The following text contains remarks I planned to make at the public comment section of the DPS Board of Education Meeting on November 26, 2012. Board President, Mary Seawell, decreed that my colleague and I would not be allowed to speak because we are not a part of the group that came to speak about the North High co-location nor the active teacher group that has been granted the opportunity to voice their concerns.

–Mary T. Sam, Retired DPS Teacher and Community Activist

To the DPS Superintendent and Board of Education:

I am speaking to you tonight to ask you to cease and desist using the School Performance Framework (SPF) to appear as if you are successfully educating children of color. As I watched a board meeting I heard a request for $500,000 to pay a consultant to create this document full of skewed, massaged, and spun data–designed to make people believe that a DSST Green Valley Ranch High School can compare to Steck Elementary, to make stake holders believe that you are truly closing the achievement gap–that KIPP, DSST, and Strive (aka West Denver Prep), are stellar charter schools.

I have put together a chart that compares the raw achievement data to the SPF rankings for various schools, and it is clear by your rankings that you do not believe that children of color can learn. It is not okay for you to tell stake holders that a school is distinguished when only 70% of its students read at grade level, only 60% can do grade level math, and only half of its students are proficient writers. You cannot tell me that that school, DSST GVR High, deserves a higher ranking than a school where 100% of 3rd graders, 96% of 4th graders, and 100% of 5th graders are proficient readers–where the lowest proficiency rate in any subject or grade is 96. Perhaps you do not understand that my black stake holders expect that kind of achievement for our children, that we can live with 80% proficiency rates that trend up, but we are dismayed to find out that you believe that 51% proficiency in our schools meets anyone’s expectations.

Mary Sam’s chart, page 1 (click to expand)

Mary Sam’s chart, page 2 (click to expand)

I understand that on the SPF you only compare schools to schools that have similar demographics. That means that you have put minority kids in a whole separate category, which thwarts the purpose of closing the achievement gap. You are running two separate and unequal parallel universes within DPS, while comparing them on the SPF as if they are one. That would be a $500,000 lie. Then you show the SPF to our local leaders to prove to them that your so-called reforms are working. When given the raw data in comparison they recognize the lie.

Your so-called reforms have been in place since the inception of the Denver Plan in 2005. You have had seven years to improve our schools. You have fired some of the best and brightest of my colleagues, most of them older, many of them black. You have filled our struggling schools with the inexperienced, you have taken away union representation under the guise of innovation. You try to hide the failure by talking about growth.

My solution? Start talking about status, stop firing your teachers–start talking to them. Ask the people (the teachers) who matter most in a child’s educational life what they need to succeed, and then give it to them. Keep our neighborhood schools intact–and watch what happens.

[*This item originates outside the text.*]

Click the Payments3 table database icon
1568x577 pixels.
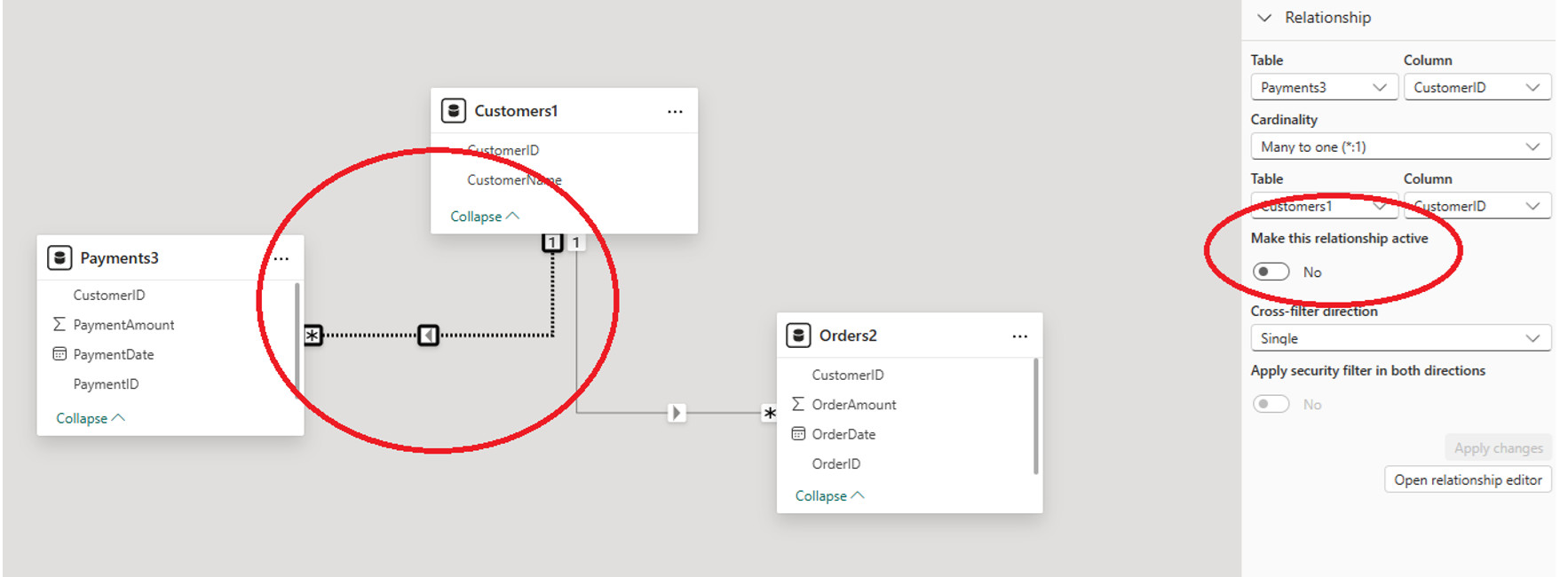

I realize Ms. Sam’s words might sound a bit out of context or even harsh to some, but they ARE the truth. You keep hearing the district hide behind numbers like “median growth percentile,” which is a calculation based on all kids that are of like ethnicity and socioeconomic status. Instead, what we really need to see is the growth of a student every year, balanced against what “grade level” proficiency means. What we also need to see is an average of all the student growth for a school building. That would be more meaningful.

The reality is that our college remediation rates (the rate of first-year college students who take a remedial course) have in fact skyrocketed, we’ve really made no significant progress on the graduation rate, the school choice process is a nightmare for even the most savvy parents, and the only cure the district can come up with is more charter schools and more co-locations.

As I said at last night’s board meeting, accountability starts from the top. There are seven people who can put a stop to this snowballing failure, and those are the board members who have the power to discipline, hire or fire the Superintendent. Three of us will be up for reelection next November, and one seat will come open.

Hold us accountable, Denver. Hold us accountable.